Stored items
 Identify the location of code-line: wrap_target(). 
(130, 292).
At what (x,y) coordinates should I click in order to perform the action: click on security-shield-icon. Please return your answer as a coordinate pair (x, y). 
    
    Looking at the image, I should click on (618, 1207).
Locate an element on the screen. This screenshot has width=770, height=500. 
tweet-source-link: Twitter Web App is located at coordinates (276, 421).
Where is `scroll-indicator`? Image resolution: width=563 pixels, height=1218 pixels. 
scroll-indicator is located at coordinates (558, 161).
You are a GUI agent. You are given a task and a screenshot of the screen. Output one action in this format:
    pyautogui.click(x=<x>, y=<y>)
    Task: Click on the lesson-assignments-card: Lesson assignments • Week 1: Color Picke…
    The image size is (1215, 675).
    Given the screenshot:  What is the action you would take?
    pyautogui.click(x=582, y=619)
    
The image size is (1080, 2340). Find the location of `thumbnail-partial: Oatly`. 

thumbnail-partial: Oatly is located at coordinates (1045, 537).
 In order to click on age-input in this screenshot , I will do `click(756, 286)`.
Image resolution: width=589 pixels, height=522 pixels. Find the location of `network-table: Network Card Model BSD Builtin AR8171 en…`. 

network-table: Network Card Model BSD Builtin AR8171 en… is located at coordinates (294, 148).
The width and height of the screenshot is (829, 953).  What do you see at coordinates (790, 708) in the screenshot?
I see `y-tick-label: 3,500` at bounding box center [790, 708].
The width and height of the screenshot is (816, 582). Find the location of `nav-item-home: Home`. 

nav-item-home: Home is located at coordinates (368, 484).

• **What you will do**:
Could you rename "Image resolution" to "Screen size" in the listing, starting at its first line and ending at the line containing "scroll-indicator is located", and give back only those lines with nothing else changed?

• **Exercise answer**:
 Identify the location of code-line: wrap_target(). 
(130, 292).
At what (x,y) coordinates should I click in order to perform the action: click on security-shield-icon. Please return your answer as a coordinate pair (x, y). 
    
    Looking at the image, I should click on (618, 1207).
Locate an element on the screen. This screenshot has width=770, height=500. 
tweet-source-link: Twitter Web App is located at coordinates (276, 421).
Where is `scroll-indicator`? Screen size: width=563 pixels, height=1218 pixels. 
scroll-indicator is located at coordinates (558, 161).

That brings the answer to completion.